Government Unveils Five-Point Plan ‘Sashakt’ To Tackle Bad Loans
Banks propose Sashakt scheme to deal with bad loans, government accepts.
The government today accepted a new resolution scheme submitted by a committee of bankers to tackle India’s mounting bad loans, interim Finance Minister Piyush Goyal said.
The scheme, titled Sashakt, aims at resolving the problem of non-performing assets through a market-led approach. Under the scheme, bankers are not seeking any dispensation or forbearance from the Reserve Bank of India, Goyal told reporters at a news conference today.
Last month, Goyal had announced the setting up of a high-powered bankers’ committee to better deal with bad loans through an asset management company or asset reconstruction company structure. Sunil Mehta, chairman of Punjab National Bank had been asked to lead the committee.
Details of the plan, as provided by the interim finance minister, are as below:
- For loans under Rs 50 crore, a resolution plan will be arrived at within 90 days of detection of stress by individual banks.
- For assets between Rs 50-500 crore, the lead lender should take charge and devise a resolution plan within 180 days.
- For assets worth over Rs 500 crore, an AMC structure will be created.
- Multiple AMCs are likely to be created.
- AMC to be formed with equity infusion from banks, foreign funds, infrastructure investment funds.
- Alternative investment funds will be created by institutional investors.
- AIFs will fund AMCs to buy stressed assets from the banking sector.
- Banks may also invest in AIFs to tap into upside on the asset later.
- AMCs will appoint industry experts and turn around specialists to help resolve the stressed asset.
- AMCs will repay security receipts in full within 60 days
- ARCs will also be allowed to bid for assets through a transparent auction process.
- ARCs could also tie up with AMCs to operate and turn around the asset.
- Banks may also push for creation of a platform for trading assets.

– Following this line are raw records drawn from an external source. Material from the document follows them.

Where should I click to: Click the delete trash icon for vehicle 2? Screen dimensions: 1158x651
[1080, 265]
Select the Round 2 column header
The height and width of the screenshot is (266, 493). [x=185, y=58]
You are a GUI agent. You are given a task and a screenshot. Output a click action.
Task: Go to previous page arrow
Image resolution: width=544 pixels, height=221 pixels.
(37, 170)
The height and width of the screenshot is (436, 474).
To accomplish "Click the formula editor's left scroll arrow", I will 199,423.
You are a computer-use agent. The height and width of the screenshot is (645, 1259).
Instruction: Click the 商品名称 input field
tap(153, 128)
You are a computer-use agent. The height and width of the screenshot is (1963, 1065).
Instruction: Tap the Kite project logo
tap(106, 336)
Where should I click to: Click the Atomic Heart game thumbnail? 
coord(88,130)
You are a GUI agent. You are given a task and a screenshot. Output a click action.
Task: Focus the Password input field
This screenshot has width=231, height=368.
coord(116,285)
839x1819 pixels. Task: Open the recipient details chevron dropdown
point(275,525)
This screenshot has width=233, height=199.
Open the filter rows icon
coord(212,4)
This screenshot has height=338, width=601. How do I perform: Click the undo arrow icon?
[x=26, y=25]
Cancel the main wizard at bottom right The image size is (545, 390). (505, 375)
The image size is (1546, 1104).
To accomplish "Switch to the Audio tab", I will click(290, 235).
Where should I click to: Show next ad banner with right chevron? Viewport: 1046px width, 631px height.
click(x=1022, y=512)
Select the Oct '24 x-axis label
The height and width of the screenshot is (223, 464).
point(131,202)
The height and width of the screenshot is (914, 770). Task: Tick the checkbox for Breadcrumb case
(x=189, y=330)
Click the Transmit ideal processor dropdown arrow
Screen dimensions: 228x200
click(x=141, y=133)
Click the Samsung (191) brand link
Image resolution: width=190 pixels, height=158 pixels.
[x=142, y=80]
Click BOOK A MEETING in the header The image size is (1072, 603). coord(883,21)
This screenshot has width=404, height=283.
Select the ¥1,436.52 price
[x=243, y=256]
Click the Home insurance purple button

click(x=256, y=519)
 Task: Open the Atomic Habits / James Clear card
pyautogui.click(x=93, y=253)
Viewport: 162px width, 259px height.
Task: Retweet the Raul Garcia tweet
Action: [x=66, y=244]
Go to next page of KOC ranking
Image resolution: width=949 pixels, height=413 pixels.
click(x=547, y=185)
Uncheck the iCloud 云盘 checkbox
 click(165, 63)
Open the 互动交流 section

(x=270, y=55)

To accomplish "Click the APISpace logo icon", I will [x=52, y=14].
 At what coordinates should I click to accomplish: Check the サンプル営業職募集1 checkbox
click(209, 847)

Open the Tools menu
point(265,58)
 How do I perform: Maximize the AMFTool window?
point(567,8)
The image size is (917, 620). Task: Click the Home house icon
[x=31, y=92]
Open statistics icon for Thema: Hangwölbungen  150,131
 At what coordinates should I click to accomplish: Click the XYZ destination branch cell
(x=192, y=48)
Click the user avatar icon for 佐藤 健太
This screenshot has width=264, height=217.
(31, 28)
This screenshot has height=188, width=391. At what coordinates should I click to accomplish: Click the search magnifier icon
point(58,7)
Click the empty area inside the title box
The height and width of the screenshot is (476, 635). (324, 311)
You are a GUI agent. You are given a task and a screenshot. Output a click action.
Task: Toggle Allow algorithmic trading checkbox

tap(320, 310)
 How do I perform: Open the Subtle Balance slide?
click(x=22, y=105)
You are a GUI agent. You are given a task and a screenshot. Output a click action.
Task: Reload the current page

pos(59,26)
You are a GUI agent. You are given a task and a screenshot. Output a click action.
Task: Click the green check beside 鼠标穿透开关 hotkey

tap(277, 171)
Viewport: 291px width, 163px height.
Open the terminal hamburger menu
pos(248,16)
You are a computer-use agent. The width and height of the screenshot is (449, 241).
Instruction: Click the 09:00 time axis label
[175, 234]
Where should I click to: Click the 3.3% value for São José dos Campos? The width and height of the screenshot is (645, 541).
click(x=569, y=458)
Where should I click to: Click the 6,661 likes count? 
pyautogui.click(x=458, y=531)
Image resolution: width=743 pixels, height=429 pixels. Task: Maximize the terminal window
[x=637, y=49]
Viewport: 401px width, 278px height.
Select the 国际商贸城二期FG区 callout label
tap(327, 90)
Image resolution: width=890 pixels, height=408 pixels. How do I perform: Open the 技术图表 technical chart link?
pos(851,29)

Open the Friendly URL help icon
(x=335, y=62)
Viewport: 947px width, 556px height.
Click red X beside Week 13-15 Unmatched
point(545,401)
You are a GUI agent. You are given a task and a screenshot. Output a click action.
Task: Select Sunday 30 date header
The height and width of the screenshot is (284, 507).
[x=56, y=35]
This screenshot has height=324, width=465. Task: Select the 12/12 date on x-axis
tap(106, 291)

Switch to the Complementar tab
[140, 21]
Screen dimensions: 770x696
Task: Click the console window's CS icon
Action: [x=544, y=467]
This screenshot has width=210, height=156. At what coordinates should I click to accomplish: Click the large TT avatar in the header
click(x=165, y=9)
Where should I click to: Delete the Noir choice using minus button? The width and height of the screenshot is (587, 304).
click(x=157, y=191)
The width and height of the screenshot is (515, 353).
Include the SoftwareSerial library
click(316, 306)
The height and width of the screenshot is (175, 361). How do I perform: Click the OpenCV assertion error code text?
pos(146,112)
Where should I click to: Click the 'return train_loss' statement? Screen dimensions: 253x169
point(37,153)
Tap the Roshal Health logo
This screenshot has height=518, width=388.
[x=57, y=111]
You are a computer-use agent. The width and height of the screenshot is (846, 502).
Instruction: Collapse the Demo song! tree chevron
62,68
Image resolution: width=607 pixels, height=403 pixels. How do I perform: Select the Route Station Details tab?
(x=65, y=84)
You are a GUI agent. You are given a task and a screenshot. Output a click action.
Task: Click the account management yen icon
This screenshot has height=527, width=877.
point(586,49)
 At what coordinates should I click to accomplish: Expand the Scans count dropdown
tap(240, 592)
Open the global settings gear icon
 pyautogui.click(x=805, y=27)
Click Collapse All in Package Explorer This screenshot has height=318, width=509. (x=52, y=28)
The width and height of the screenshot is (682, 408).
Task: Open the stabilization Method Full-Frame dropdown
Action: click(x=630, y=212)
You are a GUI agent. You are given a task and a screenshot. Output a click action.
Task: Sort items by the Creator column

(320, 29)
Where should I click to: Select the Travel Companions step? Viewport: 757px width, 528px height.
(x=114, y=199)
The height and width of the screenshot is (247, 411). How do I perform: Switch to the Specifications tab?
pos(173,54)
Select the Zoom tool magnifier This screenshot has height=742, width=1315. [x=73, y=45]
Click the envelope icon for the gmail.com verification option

The scheme comes against the backdrop of a pile of bad loans which continues to grow. As on March 31, 2018, bad loans across listed banks stood at over Rs 10 lakh crore. This could rise further over the coming quarters, cautioned the Reserve Bank of India in its Financial Stability Report released last week. The gross NPA ratio of scheduled commercial banks could rise to 12.2 percent by March 2019 from 11.6 percent in March 2018, said the RBI.